◆ Your task ◆
Print the lines below word for word, starting at the first line of the records and ending after the line that contains "Choose Play as".

Items listed in a dataset:
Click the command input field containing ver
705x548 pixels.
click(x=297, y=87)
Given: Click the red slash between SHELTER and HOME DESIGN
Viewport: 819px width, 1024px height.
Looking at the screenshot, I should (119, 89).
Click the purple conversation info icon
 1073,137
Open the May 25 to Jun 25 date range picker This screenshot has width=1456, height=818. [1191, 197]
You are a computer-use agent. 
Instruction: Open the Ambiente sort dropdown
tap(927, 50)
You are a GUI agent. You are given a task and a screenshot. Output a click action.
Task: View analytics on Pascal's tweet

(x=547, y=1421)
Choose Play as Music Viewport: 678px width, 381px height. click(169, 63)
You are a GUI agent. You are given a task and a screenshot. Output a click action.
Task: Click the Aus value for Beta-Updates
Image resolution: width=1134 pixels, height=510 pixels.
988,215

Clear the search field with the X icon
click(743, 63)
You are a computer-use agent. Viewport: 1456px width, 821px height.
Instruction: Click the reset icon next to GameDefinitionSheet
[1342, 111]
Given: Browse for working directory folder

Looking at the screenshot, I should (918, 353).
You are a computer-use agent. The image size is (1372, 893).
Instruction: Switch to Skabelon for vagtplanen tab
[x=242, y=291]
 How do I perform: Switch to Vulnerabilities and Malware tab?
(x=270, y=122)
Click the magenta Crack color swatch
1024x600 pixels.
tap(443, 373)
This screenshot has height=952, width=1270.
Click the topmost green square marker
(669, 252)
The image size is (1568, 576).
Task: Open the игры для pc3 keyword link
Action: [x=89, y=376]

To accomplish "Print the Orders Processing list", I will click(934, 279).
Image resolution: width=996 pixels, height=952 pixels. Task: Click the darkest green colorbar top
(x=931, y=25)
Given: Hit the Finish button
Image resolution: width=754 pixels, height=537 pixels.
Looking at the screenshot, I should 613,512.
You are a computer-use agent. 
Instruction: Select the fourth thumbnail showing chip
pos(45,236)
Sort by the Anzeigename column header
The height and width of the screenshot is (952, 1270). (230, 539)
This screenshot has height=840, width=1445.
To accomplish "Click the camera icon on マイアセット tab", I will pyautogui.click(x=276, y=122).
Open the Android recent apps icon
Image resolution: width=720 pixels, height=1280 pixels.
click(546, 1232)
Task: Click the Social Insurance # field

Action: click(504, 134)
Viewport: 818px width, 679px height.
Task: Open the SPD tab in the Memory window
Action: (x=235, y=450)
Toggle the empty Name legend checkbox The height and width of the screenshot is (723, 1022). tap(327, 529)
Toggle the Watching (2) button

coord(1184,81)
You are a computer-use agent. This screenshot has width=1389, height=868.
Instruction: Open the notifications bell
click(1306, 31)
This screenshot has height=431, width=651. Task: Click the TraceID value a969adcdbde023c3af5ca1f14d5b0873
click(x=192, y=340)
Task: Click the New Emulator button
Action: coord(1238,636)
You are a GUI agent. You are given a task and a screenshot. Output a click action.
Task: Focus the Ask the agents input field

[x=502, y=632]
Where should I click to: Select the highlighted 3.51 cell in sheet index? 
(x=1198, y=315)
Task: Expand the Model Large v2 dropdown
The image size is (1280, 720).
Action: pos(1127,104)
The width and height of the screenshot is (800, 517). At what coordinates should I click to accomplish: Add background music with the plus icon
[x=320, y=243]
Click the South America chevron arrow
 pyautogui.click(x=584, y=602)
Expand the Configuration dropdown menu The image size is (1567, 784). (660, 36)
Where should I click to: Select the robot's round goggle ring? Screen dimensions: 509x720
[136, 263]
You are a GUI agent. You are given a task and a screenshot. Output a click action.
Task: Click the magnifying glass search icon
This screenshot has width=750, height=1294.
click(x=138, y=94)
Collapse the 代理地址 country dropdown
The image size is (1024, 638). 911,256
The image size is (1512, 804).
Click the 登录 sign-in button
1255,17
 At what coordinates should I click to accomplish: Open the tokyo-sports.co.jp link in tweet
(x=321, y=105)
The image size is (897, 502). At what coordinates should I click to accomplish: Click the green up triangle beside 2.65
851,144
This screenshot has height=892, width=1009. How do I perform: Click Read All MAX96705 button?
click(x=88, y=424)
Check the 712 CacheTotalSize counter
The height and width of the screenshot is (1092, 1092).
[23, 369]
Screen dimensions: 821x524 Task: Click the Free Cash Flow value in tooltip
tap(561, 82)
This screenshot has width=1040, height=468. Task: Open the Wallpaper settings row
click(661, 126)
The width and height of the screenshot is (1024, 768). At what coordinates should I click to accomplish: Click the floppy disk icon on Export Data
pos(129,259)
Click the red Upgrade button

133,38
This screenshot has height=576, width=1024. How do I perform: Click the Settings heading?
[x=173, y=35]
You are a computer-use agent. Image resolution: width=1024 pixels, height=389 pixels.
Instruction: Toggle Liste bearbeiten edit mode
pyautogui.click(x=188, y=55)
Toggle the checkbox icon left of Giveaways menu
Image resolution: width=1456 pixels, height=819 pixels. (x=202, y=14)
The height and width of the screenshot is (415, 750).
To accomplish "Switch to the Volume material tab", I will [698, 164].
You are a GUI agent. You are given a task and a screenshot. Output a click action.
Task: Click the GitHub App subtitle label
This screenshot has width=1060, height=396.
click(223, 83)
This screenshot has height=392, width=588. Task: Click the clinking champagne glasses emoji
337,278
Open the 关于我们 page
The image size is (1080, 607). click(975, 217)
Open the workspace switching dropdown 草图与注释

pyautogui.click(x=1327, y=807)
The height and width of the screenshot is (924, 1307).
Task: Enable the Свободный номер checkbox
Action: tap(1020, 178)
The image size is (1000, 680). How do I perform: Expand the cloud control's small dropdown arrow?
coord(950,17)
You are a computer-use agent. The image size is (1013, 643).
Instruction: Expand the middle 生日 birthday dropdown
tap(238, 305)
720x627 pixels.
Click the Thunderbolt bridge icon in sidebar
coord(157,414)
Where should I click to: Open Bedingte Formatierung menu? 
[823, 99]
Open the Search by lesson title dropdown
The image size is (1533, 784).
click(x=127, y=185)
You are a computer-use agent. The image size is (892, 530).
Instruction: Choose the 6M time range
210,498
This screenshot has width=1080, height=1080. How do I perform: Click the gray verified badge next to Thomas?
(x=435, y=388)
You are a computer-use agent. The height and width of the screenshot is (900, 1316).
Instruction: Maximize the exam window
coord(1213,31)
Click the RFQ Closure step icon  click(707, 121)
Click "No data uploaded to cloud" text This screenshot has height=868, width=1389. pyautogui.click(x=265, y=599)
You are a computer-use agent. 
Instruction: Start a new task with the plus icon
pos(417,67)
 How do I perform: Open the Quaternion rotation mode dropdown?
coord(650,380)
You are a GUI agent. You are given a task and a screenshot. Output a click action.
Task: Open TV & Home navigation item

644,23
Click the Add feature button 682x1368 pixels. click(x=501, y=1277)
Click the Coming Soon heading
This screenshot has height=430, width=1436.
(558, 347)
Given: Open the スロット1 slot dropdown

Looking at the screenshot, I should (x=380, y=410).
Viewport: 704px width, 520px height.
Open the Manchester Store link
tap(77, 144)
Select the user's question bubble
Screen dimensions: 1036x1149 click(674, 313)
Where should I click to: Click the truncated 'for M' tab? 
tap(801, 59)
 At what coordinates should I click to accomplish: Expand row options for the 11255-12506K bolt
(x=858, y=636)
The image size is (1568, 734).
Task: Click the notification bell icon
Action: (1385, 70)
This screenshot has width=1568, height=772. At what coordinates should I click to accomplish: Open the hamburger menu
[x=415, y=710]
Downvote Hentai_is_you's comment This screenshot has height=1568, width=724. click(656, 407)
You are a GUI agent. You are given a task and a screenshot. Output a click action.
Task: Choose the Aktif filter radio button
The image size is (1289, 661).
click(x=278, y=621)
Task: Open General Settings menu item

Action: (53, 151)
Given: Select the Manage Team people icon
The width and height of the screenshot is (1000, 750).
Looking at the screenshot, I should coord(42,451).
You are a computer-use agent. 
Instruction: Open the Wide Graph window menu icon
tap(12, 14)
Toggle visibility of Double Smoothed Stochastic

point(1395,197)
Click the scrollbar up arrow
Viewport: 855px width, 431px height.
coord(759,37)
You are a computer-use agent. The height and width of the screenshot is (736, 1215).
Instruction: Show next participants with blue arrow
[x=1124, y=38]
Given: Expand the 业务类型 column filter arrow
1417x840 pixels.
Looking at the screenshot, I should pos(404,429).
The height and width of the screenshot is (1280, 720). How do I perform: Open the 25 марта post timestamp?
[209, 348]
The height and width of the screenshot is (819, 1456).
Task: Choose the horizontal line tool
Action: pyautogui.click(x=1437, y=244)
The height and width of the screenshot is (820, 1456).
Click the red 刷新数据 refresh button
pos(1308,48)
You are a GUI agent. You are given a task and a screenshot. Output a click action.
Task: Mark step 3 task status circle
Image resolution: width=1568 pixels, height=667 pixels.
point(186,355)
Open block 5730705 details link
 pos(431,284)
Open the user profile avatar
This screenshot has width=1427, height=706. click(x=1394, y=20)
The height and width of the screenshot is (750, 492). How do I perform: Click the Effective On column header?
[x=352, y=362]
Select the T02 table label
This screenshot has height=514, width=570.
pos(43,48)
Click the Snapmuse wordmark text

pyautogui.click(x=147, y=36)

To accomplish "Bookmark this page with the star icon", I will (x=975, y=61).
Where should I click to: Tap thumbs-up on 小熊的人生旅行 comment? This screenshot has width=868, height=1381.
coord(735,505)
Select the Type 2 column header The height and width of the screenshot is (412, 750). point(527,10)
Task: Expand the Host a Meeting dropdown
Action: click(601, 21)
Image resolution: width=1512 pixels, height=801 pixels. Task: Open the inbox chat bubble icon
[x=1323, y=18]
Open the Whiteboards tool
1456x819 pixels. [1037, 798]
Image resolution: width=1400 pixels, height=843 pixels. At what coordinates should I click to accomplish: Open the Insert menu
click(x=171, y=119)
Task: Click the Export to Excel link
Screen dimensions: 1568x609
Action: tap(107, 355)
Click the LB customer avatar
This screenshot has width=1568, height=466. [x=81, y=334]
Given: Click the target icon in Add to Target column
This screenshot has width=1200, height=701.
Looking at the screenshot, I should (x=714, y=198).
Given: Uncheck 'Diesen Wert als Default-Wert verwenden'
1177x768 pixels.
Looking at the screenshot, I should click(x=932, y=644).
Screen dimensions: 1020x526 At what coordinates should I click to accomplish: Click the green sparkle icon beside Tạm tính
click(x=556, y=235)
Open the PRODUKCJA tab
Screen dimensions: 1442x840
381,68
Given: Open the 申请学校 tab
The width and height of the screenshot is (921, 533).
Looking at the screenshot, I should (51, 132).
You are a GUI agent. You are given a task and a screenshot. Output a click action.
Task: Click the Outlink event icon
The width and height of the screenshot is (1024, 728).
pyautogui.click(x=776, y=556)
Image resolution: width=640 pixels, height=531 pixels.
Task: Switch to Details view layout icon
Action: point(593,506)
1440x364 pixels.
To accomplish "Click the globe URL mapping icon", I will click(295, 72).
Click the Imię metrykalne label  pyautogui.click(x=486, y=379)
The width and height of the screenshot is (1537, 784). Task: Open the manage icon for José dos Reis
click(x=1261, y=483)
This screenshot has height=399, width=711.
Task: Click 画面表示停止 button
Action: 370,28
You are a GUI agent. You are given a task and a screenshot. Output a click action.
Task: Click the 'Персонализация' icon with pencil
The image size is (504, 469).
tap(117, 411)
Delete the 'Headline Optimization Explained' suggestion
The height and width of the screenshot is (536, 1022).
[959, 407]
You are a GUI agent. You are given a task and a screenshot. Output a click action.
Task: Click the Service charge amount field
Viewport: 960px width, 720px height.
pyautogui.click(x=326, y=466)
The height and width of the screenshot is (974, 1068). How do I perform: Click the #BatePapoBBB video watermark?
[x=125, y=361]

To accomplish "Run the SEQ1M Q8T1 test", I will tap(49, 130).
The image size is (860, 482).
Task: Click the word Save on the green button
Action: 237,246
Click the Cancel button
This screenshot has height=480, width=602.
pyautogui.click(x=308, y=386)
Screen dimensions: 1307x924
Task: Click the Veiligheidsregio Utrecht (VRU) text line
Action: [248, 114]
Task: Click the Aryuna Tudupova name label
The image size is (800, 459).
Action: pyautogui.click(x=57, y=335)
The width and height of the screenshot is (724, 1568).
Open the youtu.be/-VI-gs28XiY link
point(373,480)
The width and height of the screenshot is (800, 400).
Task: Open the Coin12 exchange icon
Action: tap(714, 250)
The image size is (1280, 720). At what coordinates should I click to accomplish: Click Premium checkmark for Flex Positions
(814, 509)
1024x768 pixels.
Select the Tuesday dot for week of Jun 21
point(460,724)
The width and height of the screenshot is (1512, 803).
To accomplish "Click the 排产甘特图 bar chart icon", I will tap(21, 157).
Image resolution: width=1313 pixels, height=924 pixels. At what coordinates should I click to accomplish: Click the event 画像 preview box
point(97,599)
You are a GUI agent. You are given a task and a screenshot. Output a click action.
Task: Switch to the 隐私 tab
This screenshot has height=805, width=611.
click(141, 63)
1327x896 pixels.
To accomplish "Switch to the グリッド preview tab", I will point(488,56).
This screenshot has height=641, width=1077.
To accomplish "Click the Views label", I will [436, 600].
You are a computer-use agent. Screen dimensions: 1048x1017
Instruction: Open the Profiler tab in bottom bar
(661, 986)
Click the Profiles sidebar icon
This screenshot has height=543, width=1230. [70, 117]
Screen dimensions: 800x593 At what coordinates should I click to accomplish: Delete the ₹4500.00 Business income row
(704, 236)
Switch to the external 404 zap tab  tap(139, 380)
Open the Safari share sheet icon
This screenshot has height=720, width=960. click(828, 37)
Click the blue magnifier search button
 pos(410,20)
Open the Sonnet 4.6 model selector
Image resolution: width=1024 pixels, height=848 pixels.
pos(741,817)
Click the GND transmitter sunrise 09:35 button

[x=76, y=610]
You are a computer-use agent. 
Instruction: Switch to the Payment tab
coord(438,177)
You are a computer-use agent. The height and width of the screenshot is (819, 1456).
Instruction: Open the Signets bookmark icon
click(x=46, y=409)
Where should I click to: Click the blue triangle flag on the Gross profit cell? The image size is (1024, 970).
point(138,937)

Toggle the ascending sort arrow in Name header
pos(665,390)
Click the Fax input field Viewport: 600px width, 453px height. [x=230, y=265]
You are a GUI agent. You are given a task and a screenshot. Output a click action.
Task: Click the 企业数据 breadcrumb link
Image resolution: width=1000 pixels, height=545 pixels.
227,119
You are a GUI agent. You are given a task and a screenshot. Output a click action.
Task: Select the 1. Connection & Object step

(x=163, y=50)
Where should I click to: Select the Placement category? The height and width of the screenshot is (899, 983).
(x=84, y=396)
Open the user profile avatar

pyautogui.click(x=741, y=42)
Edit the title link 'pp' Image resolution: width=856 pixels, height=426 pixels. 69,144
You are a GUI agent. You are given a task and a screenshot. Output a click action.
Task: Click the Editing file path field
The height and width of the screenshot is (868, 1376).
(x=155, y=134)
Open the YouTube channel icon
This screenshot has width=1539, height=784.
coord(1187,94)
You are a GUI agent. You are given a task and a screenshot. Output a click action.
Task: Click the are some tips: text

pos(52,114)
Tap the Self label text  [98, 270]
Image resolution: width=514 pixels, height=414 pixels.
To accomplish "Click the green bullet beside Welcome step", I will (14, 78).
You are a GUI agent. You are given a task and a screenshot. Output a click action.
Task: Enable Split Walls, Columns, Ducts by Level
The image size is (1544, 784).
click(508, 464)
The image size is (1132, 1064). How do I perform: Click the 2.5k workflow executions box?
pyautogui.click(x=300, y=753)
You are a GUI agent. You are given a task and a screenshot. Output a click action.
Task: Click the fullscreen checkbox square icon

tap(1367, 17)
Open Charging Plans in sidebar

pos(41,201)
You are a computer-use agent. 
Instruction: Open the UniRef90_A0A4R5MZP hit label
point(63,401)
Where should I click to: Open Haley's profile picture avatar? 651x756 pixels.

◆ Result ◆
Click the command input field containing ver
705x548 pixels.
click(x=297, y=87)
Given: Click the red slash between SHELTER and HOME DESIGN
Viewport: 819px width, 1024px height.
Looking at the screenshot, I should (119, 89).
Click the purple conversation info icon
 1073,137
Open the May 25 to Jun 25 date range picker This screenshot has width=1456, height=818. [1191, 197]
You are a computer-use agent. 
Instruction: Open the Ambiente sort dropdown
tap(927, 50)
You are a GUI agent. You are given a task and a screenshot. Output a click action.
Task: View analytics on Pascal's tweet

(x=547, y=1421)
Choose Play as Music Viewport: 678px width, 381px height. click(169, 63)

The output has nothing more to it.